Akidah

Mengenal Tauhid dan Keutamaannya

Oleh: Ust. Muhammad Ihsan, B.A., M.Pd.

ORDER

Mengenal Tauhid dan Keutamaannya

Oleh: Ust. Muhammad Ichsan, B.A., M.Pd.

Tauhid merupakan pilar keimanan seorang hamba. Di dalam beribadah seorang hamba hendaknya hanya mengharapkan rida Allah semata dan tidak membuat tandingan bagi Allah. Sebab ini adalah salah satu dari dua syarat diterimanya sebuah ibadah, yaitu tulus ikhlas karena Allah serta sesuai dengan petunjuk Nabi kita Muhammad shallallahu ‘alaihi wa sallam.

 Sebagai muslim, kita perlu memahami bersama bahwa tauhid memiliki kedudukan yang tinggi di dalam Islam. Hal ini ditunjukan dengan banyaknya keutamaan tauhid yang disebutkan di dalam Al-Qur’an maupun Hadis. Di antara keutamaan tauhid sebagaimana Allah Subhanahu wa ta’ala firmankan:

وَمَا خَلَقْتُ الْجِنَّ وَالْاِنْسَ اِلَّا لِيَعْبُدُوْنِ

“Tidaklah Aku ciptakan jin dan manusia melainkan hanya untuk beribadah kepada-Ku,” (QS. Az-Zariyat: 56)

Para ulama menjelaskan bahwa makna “untuk beribadah kepada-Ku” adalah “untuk mentauhidkan Aku.” Maka dapat kita pahami bahwa tauhid merupakan tujuan diciptakannya manusia di dalam kehidupan ini. Mustahil bagi Allah Subhaanahu wa ta’ala menciptakan manusia sekedar main-main saja atau tanpa ada tujuan nyata, tanpa adanya perintah dan larangan kepada hamba-Nya. Sebaliknya, tentu Allah ‘Azza Wa Jalla menciptakan manusia untuk satu tujuan yang mulia, yaitu untuk mengesakan peribadatan hanya kepada-Nya.

Kemudian di antara keutamaan tauhid lainnya adalah bahwa inti dari dakwah seluruh nabi dan rasul adalah untuk menjadikan manusia bertauhid di dalam peribadatan. Artinya, materi pokok yang diajarkan oleh para nabi dan rasul seluruhnya adalah tauhid. Hal ini sebagaimana yang difirmankan oleh Allah ‘Azza Wa Jalla dalam ayat-ayat berikut:

وَلَقَدْ بَعَثْنَا فِيْ كُلِّ اُمَّةٍ رَّسُوْلًا اَنِ اعْبُدُوا اللّٰهَ وَاجْتَنِبُوا الطَّاغُوْتَۚ

“Sungguh, pada setiap umat telah Kami utus seorang rasul (untuk menyerukan), “Sembahlah Allah dan jauhilah thagut[1.”
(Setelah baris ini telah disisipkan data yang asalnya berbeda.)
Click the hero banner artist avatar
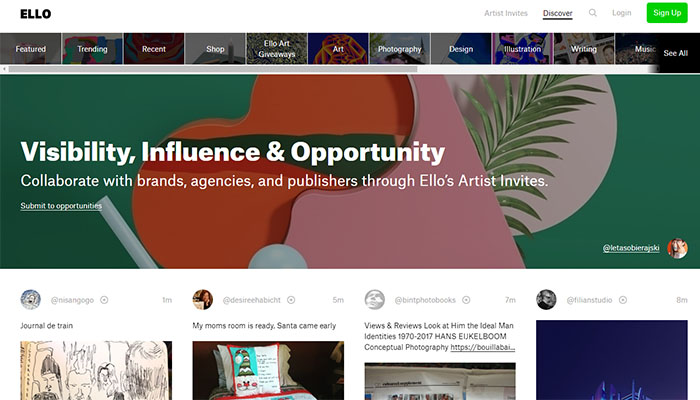700x400 pixels. pyautogui.click(x=677, y=248)
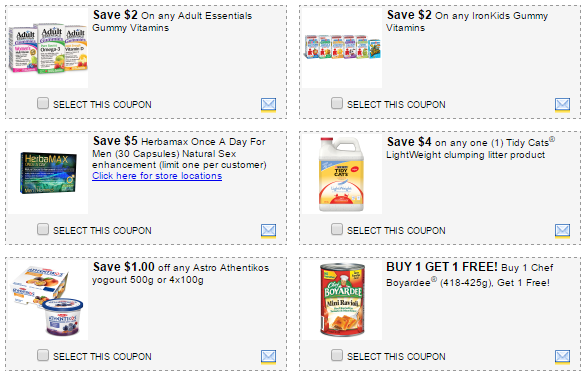Screen dimensions: 586x376
Task: Click the IronKids Gummy Vitamins product image
Action: tap(342, 47)
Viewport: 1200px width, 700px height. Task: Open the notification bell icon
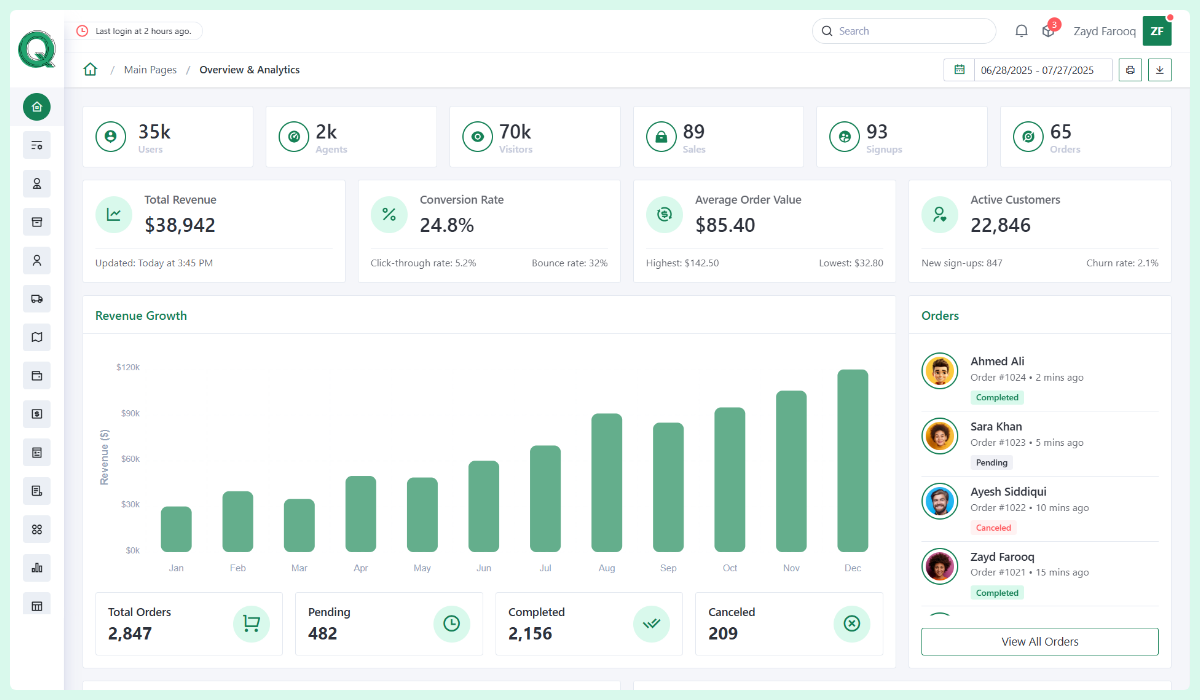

وَمَآ اَرْسَلْنَا مِنْ قَبْلِكَ مِنْ رَّسُوْلٍ اِلَّا نُوْحِيْٓ اِلَيْهِ اَنَّه لَآ اِلٰهَ اِلَّآ اَنَا۠ فَاعْبُدُوْنِ

“Dan tidaklah Kami mengutus seorang rasul pun sebelum engkau (Nabi Muhammad), melainkan Kami wahyukan kepadanya bahwa tidak ada tuhan selain Aku. Maka, sembahlah Aku,” (QS. Al-Anbiya:25)

B. Dalil tentang Pembagian Tauhid

   Allah Azza wa Jalla telah menyebutkan macam-macam tauhid di dalam banyak ayat di dalam kitab-Nya. Di antaranya adalah firman Allâh Azza wa Jalla di permulaan surat al-Fâtihah:

الْحَمْدُ لِلَّهِ رَبِّ الْعَالَمِينَ

“Segala puji bagi Allâh, Rabb semesta alam,” (QS.Al-Fatihah: 2)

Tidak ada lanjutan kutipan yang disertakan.